Além disso, a Microsoft gerencia programas voltados especificamente para mulheres. Uma campanha de março, #MeninasPodemProgramar, buscou ensinar o básico da linguagem a jovens brasileiras com idades entre 13 e 29 anos.
É uma das maneiras que Paula e sua equipe encontram para tentar engajá-las com a profissão e assim incentivar o crescimento da presença feminina na chamada família STEM, que inclui ciência, tecnologia, engenharia e matemática e onde o gap entre os dois sexos é grande.
“Só quero que a gente traga oportunidades iguais”, resume.
Carreiras
Hoje com seu nome na porta mais importante do prédio, Paula diz que sonhou com o cargo pela primeira vez há muitos anos – e que não poderia ter chegado lá sem a ajuda de outros líderes, como a diretora que a promoveu quando ela estava grávida de sete meses. “Você encontra muita gente que pode transformar sua vida”, diz.
A diversidade de experiências, seja dentro de uma própria empresa ou em várias, é para ela, fonte importante de crescimento. “Não existem duas culturas iguais, mas há aprendizados em todas”, fala. “Isso contribuiu muito para minha visão de mundo e amadurecimento profissional. No mundo da tecnologia, a inovação é palavra de ordem e ela é impulsionada pela diversidade.”
Aos jovens, ela aconselha: assuma riscos e mergulhe de cabeça nas experiências, seja numa empresa, órgão público, ONG ou em seu próprio negócio.
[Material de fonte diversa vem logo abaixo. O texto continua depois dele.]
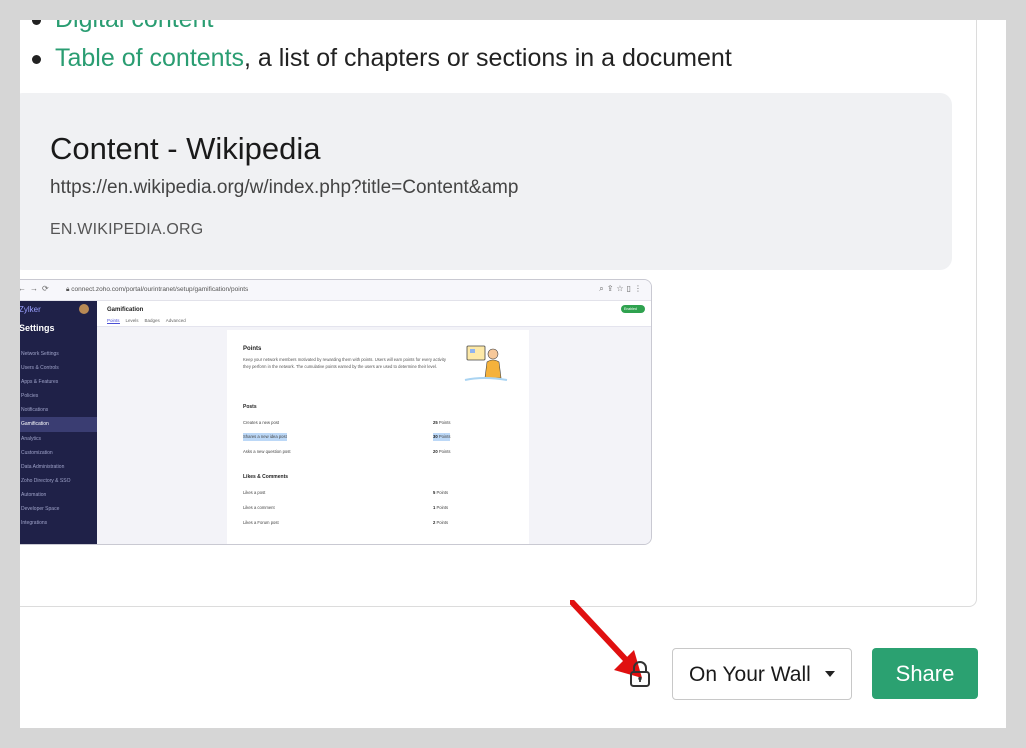 Image resolution: width=1026 pixels, height=748 pixels. I want to click on link-preview-title: Content - Wikipedia, so click(186, 148).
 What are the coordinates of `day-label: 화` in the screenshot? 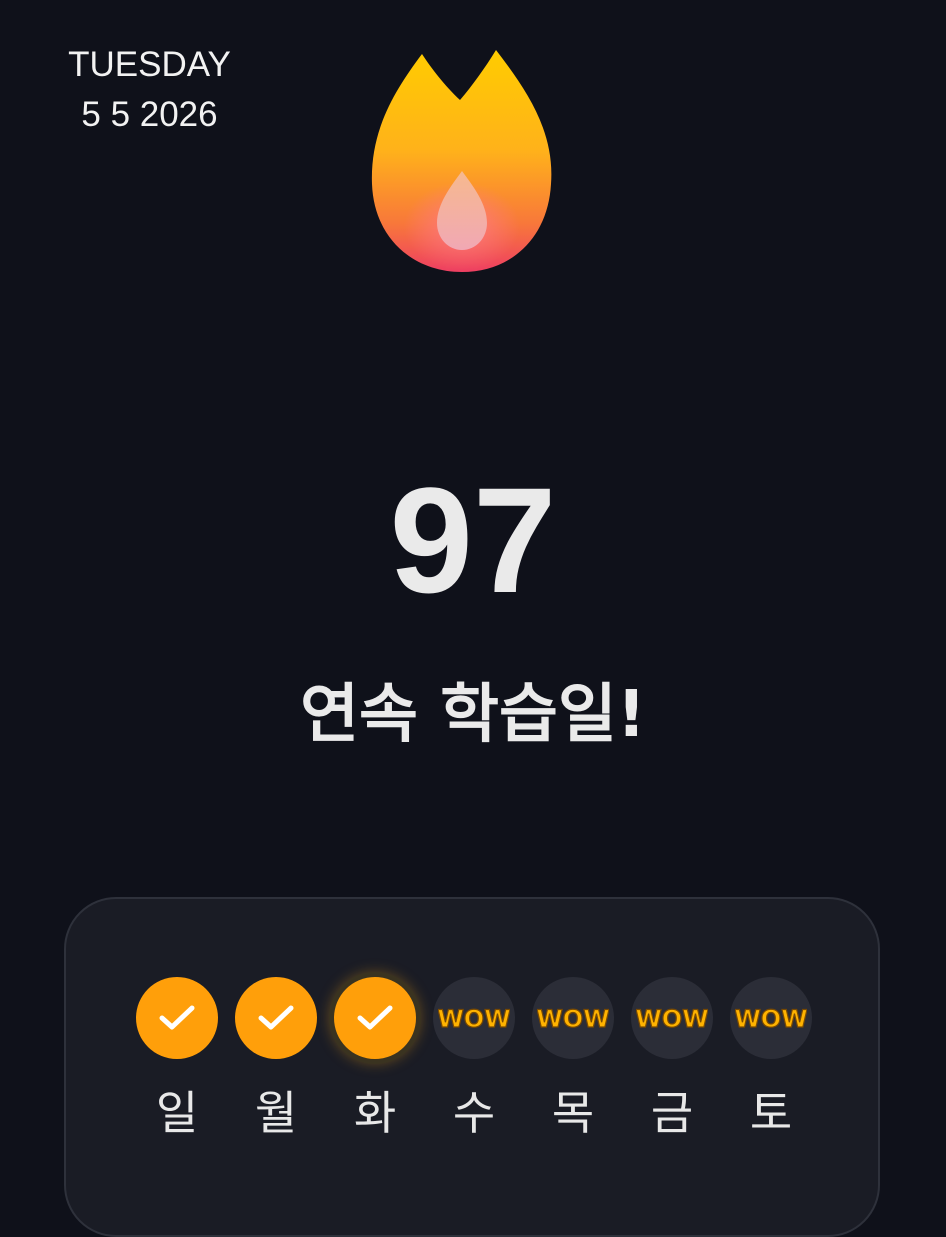 It's located at (375, 1113).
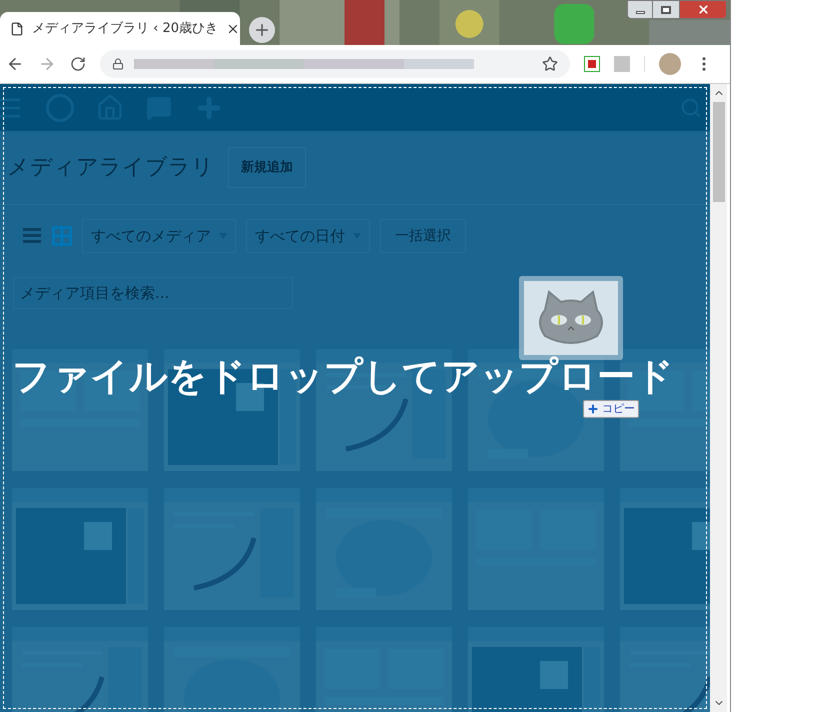  What do you see at coordinates (718, 152) in the screenshot?
I see `scrollbar-thumb` at bounding box center [718, 152].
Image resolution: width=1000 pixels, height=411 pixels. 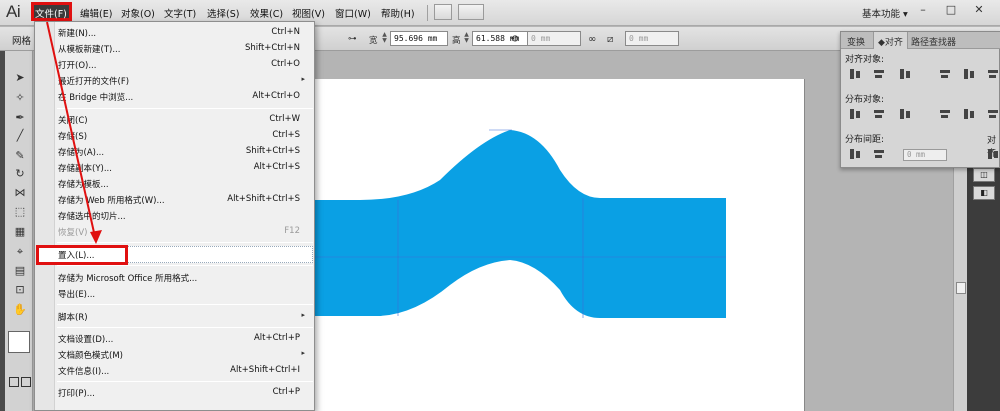 What do you see at coordinates (174, 96) in the screenshot?
I see `menu-item-browse-bridge: 在 Bridge 中浏览... Alt+Ctrl+O` at bounding box center [174, 96].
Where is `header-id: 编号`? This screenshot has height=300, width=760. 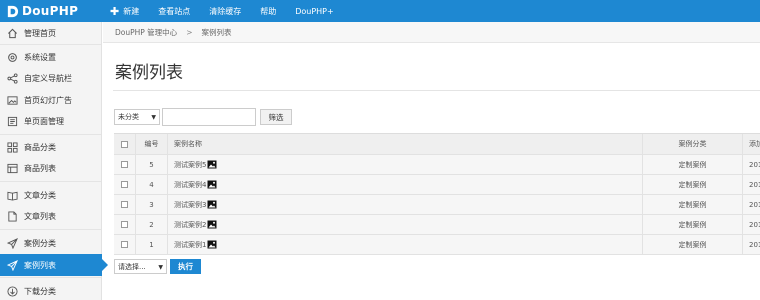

Se você mantiver a cabeça aberta, o aprendizado é uma consequência natural. E tome suas próprias decisões. “Sua carreira é 100% sua. Não diga depois que não cresceu porque a empresa não deixou”, resume.
Seja comentando sobre novas iniciativas educacionais, Big Data ou reconhecimento de íris, Paula sabe que ocupa um lugar privilegiado na revolução tecnológica.
Entusiasmada, ela sintetiza: “O futuro é demais”.